The 1990s came back last night during the Hurricane Sandy benefit concert, and everybody was so happy to hear about “grunge” again. What else is from the 1990s? How about the 1991 Gulf War? It seemed stupid at the time, but in retrospect it was kind of nice to have a very short American war in the Middle East, and also to win that war. Now a living memory (in the form of an inanimate piece of weaponry) is back in the news, bombing people in Syria. It’s hard not to wonder if the return of the Scud missile will also mark the return of the “Scud Stud,” a Canadian television reporter named Arthur Kent.
The Scud Stud was a phenomenon of his big media time. Nobody cared about Arthur Kent besides some other media people, who decided what was talked about on the television shows, which were the only form of legal communication in that pre-World Wide Web era. This was also the first “CNN War,” and media people would also complain about the lack of access, and the fact that the only thing anybody knew about what was happening in Kuwait came from U.S. military propaganda.
Arthur Kent had a mullet and a shiny brown leather jacket in the late-1980s style still popular with journalists in 1991. (The coats were inspired by World War II bomber jackets; it was a confusing time.) Everyone had the 1980s style. It is amazing to watch this archival video, to watch the newscasters and the people interviewed on the street. We looked like that, without apparent long-term consequence beyond the usual consequence of time going by and death getting closer.
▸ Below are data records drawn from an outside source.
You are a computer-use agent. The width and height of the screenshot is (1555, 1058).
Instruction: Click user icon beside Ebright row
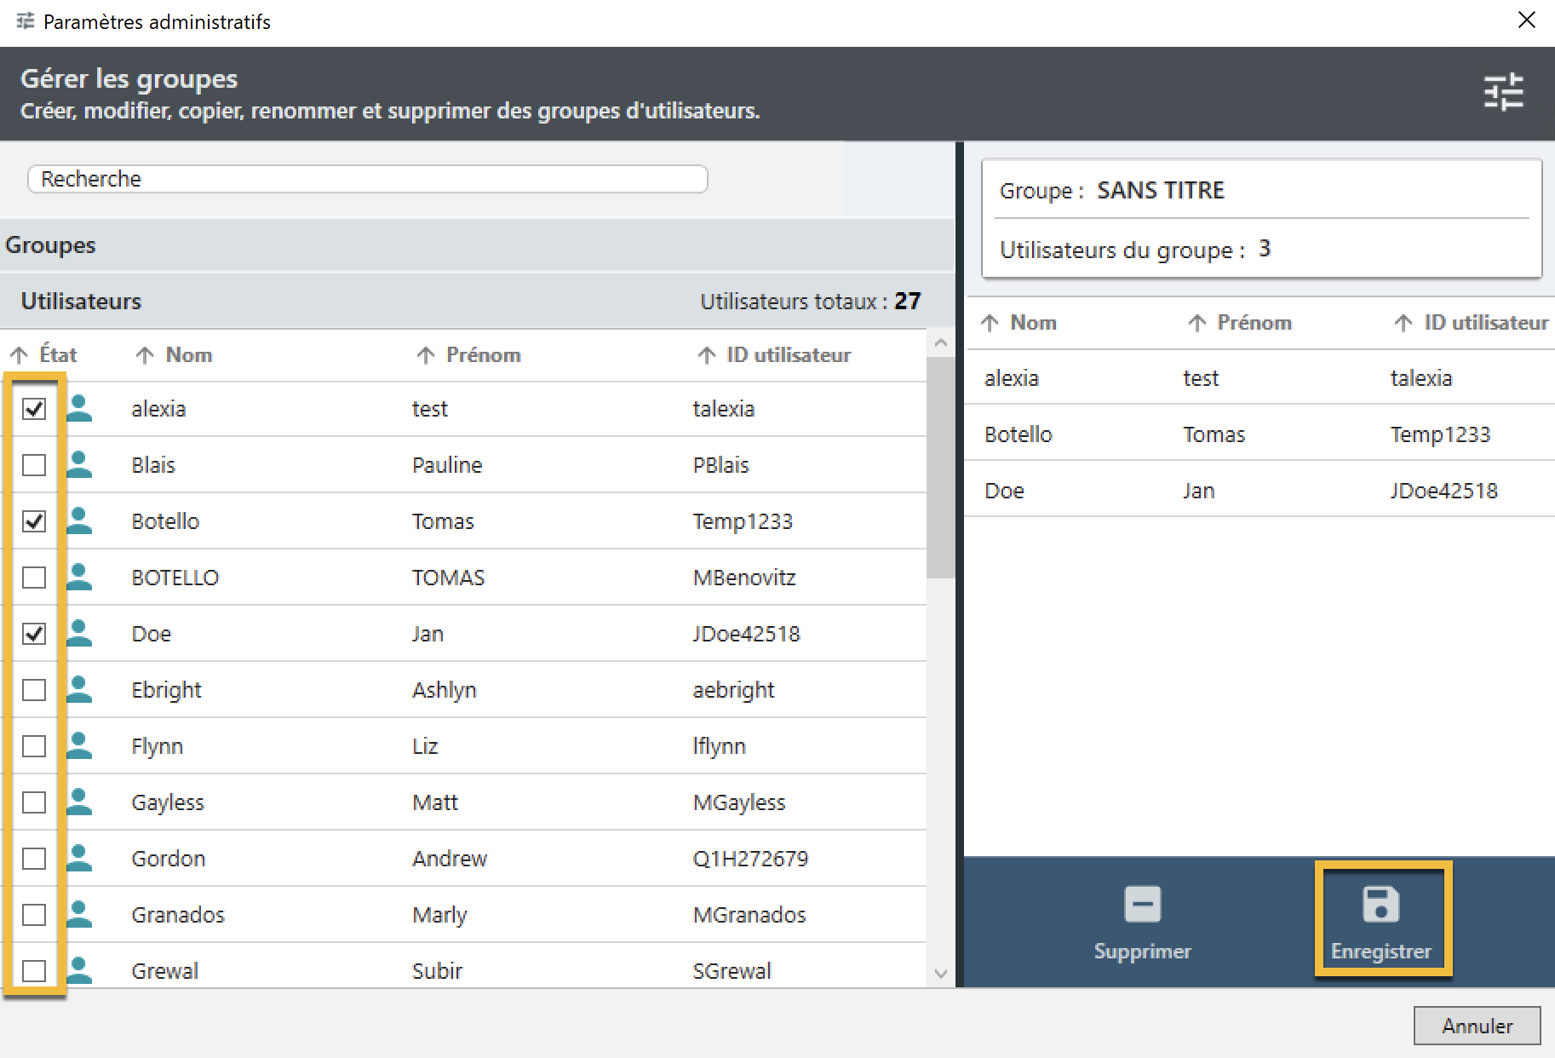(x=79, y=689)
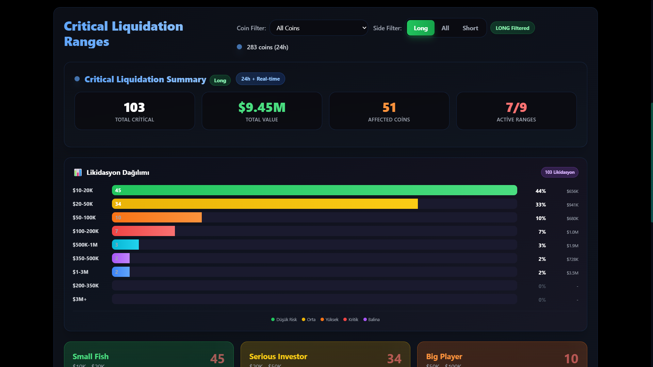This screenshot has height=367, width=653.
Task: Click the 24h + Real-time badge
Action: coord(260,79)
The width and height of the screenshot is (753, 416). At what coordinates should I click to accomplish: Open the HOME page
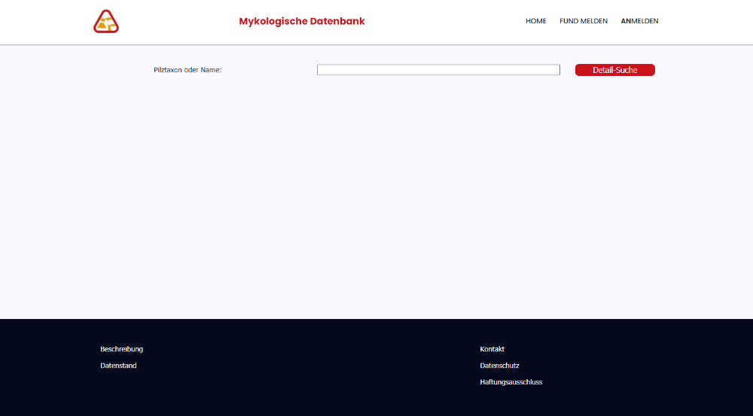pos(535,21)

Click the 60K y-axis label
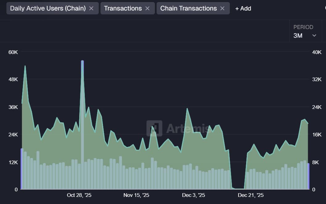13,52
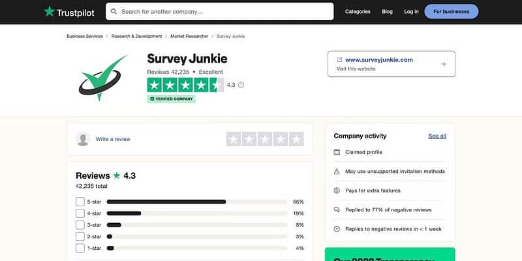Viewport: 522px width, 261px height.
Task: Select the fifth empty star to rate
Action: tap(296, 139)
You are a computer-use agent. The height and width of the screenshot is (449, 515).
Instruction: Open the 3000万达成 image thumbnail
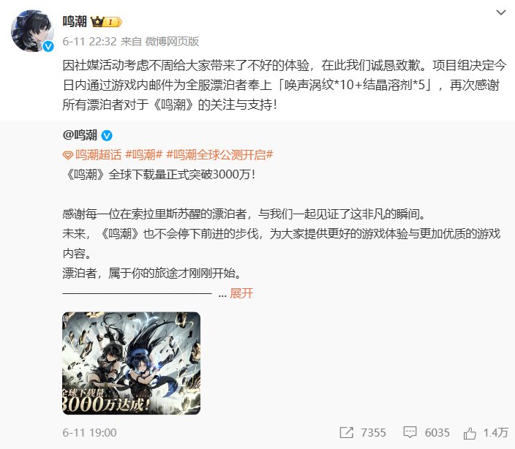coord(131,363)
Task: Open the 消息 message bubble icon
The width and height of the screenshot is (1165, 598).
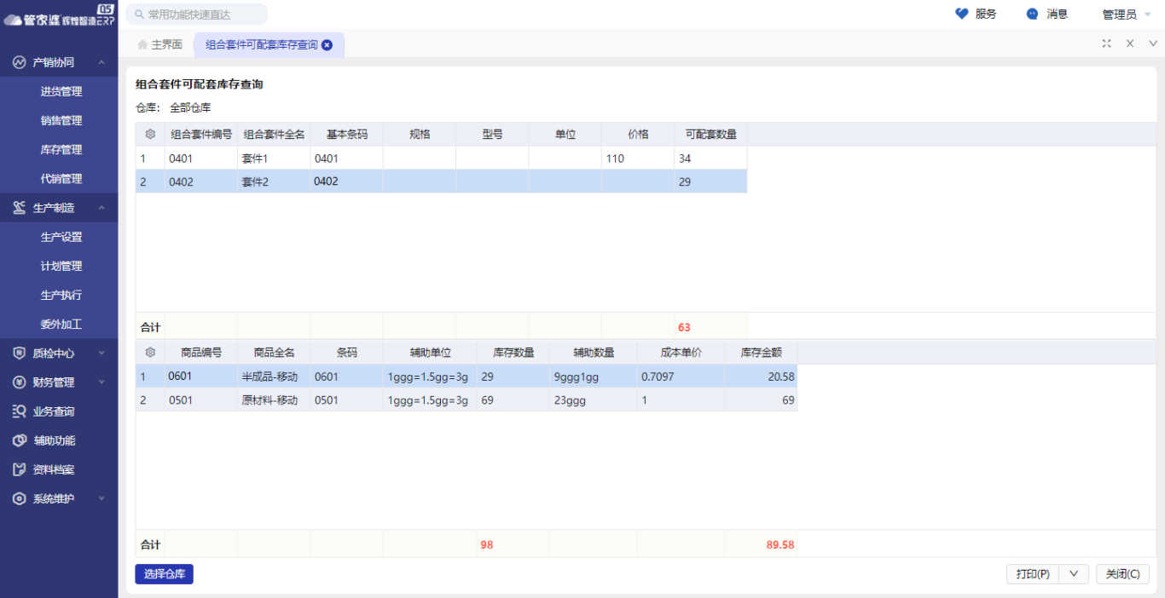Action: point(1033,14)
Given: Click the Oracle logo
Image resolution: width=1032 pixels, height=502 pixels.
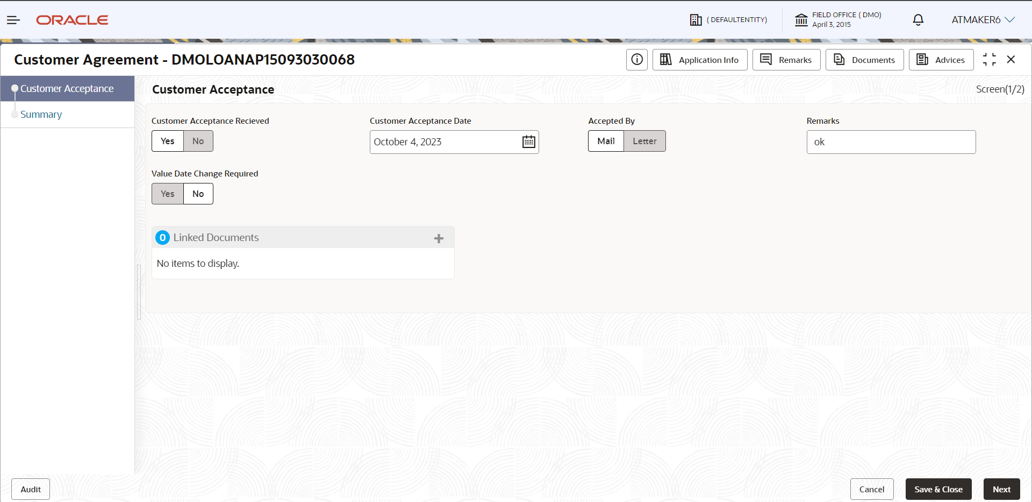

Arthur Kent has done other media work. He is from Canada, so he is “more serious” than American broadcast reporters. He even sued the makers of Charlie Wilson’s War because they allegedly used his mid-1980s documentary footage from Afghanistan without his permission. This proves he was a working reporter in Central Asia before he was briefly famous in America for doing live reports in Saudi Arabia while Scud missiles rained down upon the earth and he had a mullet.